● TEXT PASSAGE:
____________
Domestic Churches Must Go Forth in Love

Family Matters: Married Life

)

As we anticipate the blessing of Pope Francis’ visit to the World Meeting of Families in Philadelphia this fall, it’s an opportunity to reflect on the Holy Father’s encyclical Evangelii Gaudium (The Joy of the Gospel) and its relevance to families.

The family is a “domestic church” built by grace, sustained with love and by design has an inherent portability that is lacking in traditional church structures.

This portability enables the family to take its domestic church to the unchurched and unloved and truly be an evangelizing community within the fringes of society most in need of a ray of light within the daily darkness of the world.

In Evangelii Gaudium, the Holy Father exhorts us, “An evangelizing community gets involved by word and deed in people’s daily lives, it bridges distances, it is willing to abase itself if necessary, and it embraces human life, touching the suffering flesh of Christ in others. Evangelizers thus take on the ‘smell of the sheep,’ and the sheep are willing to hear their voice.”

Every day, thousands of families throughout the world are taking this exhortation to heart and laying down their lives for their fellow families that live in material, emotional or spiritual poverty.

Our family has been graced to be able to serve the Lord through service to the poor and hungry for the past 18 years in Akron, Ohio, through an all-volunteer nonprofit corporation called Gennesaret (Matthew 14:34-36), which I founded 29 years ago.

The Dirgo family was born when my wife, Mary, and I were married at the Vatican’s St. Peter’s Basilica on the feast of Our Lady of Fatima, May 13, 1997. The Dirgo family was sent forth from St. Peter’s after receiving the personal blessing on our marriage from Pope St. John Paul II.

Our family was further blessed four years ago, when it grew with the addition of two beautiful daughters, adopted from Mother Teresa’s orphanage in Mumbai, India.

As we have found, the love of a family is a reflection of God’s love, and when infused by God’s grace, it has the power to change the world.

The love that my wife and I have for one another is buoyed by our many kindred spirits, including a heart for the poor.
____________
● GIVEN MATERIAL:
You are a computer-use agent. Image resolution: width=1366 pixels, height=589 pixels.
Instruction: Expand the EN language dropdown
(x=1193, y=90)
____________
● THE TASK: Carry on the essay about families as domestic churches, picking up right after its last sentence.

● ANSWER FOR THIS EXERCISE:
This heart for the poor moved us, some 20 years ago, to become professed members of the lay branch of the Missionaries of Charity founded by Blessed Mother Teresa and Father Sebastian Vazkala called the Lay Missionaries of Charity. The Lay Missionaries have as their patrons the Holy Family, the ideal example for all families to model.

If we look to the example set by the Holy Family, we’ll see that they went forth to fulfill God’s plan for their lives together, as a family.

Our Lord spent 30 of his 33 years on earth ministering to his family and three years in public ministry.

Imagine the loving times the Holy Family had over those 30 years and the love that was spread to whomever they met.

The Dirgos get a glimpse of what this must have been like whenever we serve the poorest of the poor together as a family and unleash the special bond of love that is unique within a family to those in most need.

Mother Teresa said that the United States has a much greater poverty than India: a poverty that is not due to a lack of food, but a much deeper poverty that is attributed to a lack of love.

Do you feel Our Lord’s call for your family to go forth and make disciples of all nations by sharing the unique love bestowed upon your family?

If so, seek the Lord’s guidance and grace, so that you, too, can change the world with the love of your family, just as the theme for this year’s World Meeting of Families reminds us: “Love Is Our Mission: The Family Fully Alive.”

Bob Dirgo writes from

Akron, Ohio.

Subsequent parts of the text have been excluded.